INPUT DATA:
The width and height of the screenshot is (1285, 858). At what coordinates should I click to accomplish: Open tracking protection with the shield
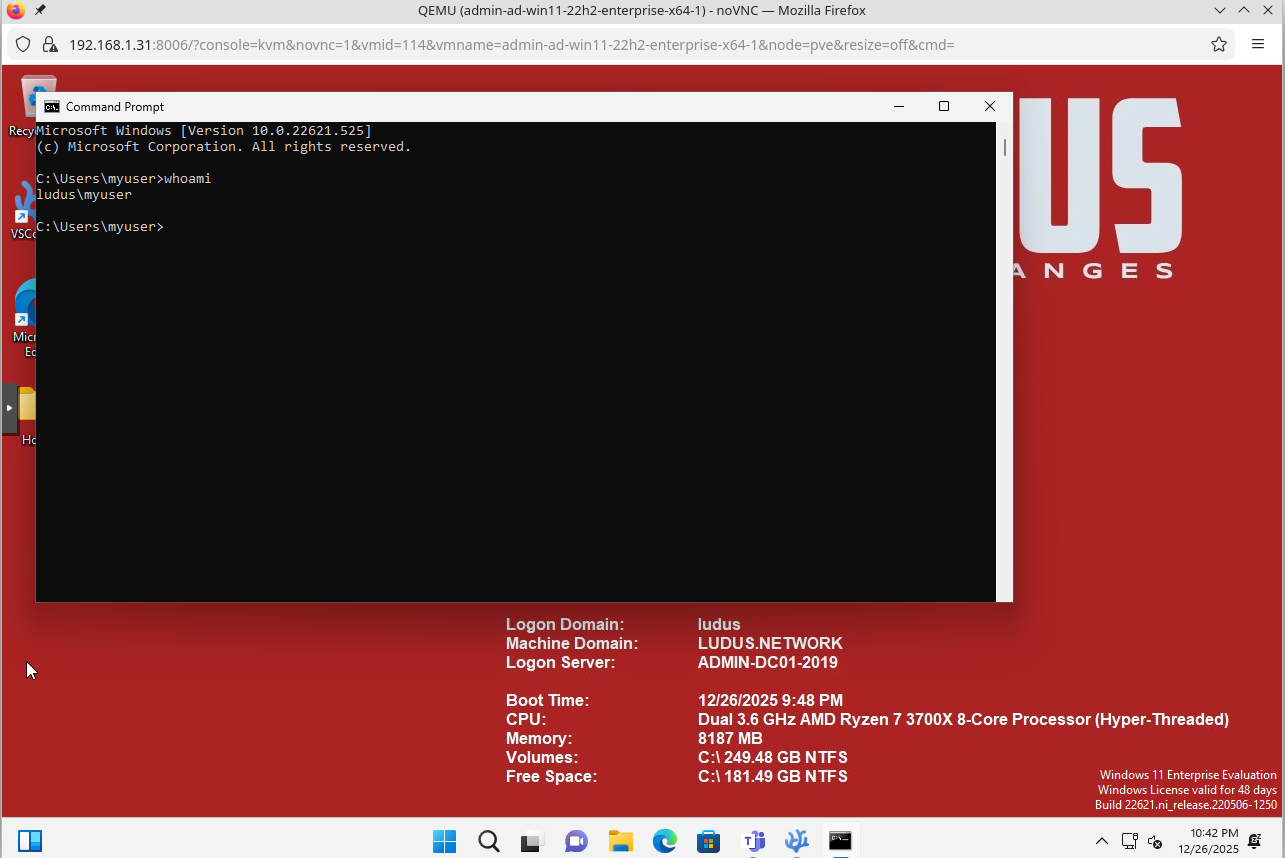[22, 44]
* * *
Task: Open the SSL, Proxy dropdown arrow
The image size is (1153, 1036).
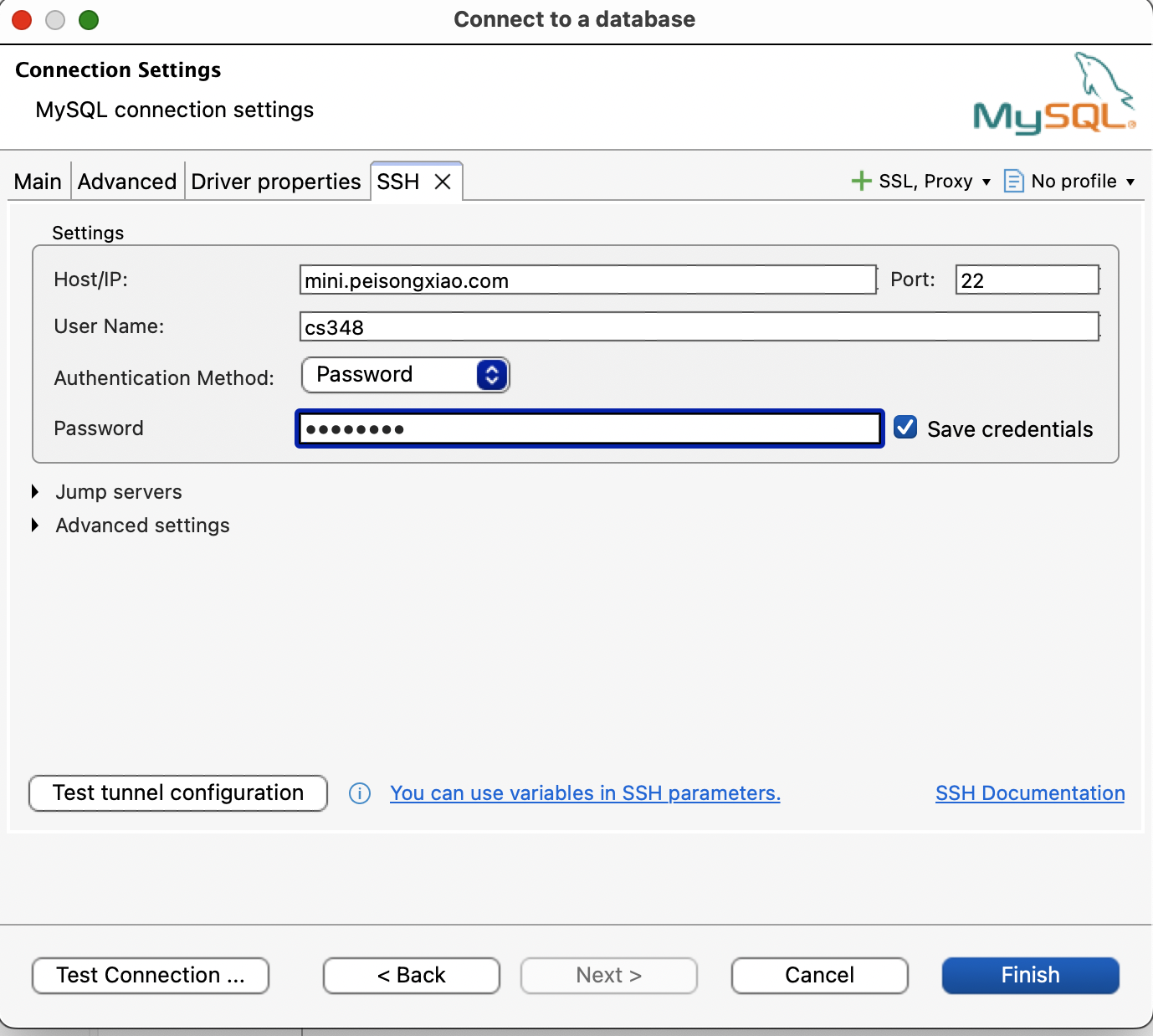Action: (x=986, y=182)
==
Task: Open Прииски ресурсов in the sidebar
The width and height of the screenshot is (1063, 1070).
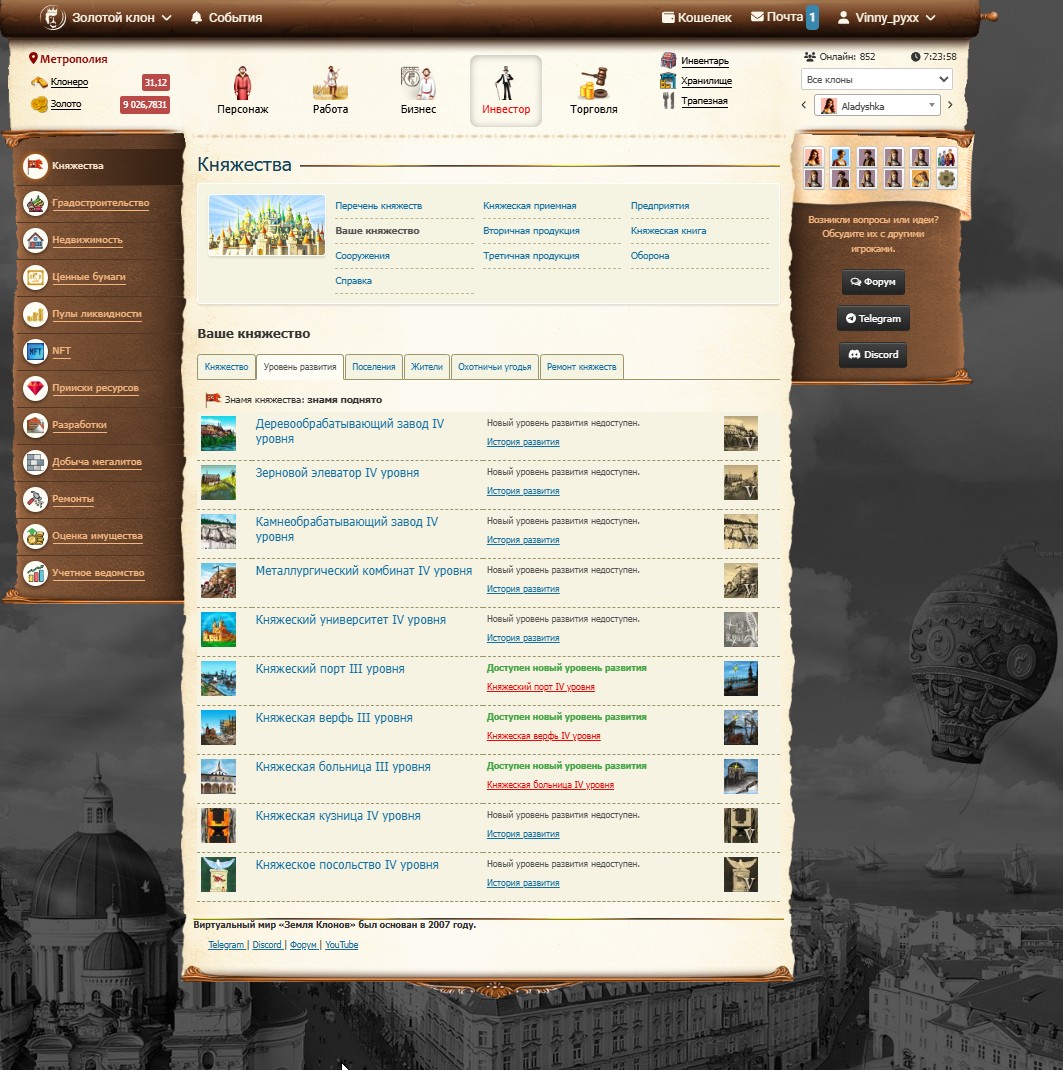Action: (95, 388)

WHAT IS EXPECTED: Every line in the material above that has the word "Task" should be copied.

RESPONSE:
Task: Open the SSL, Proxy dropdown arrow
Task: Open Прииски ресурсов in the sidebar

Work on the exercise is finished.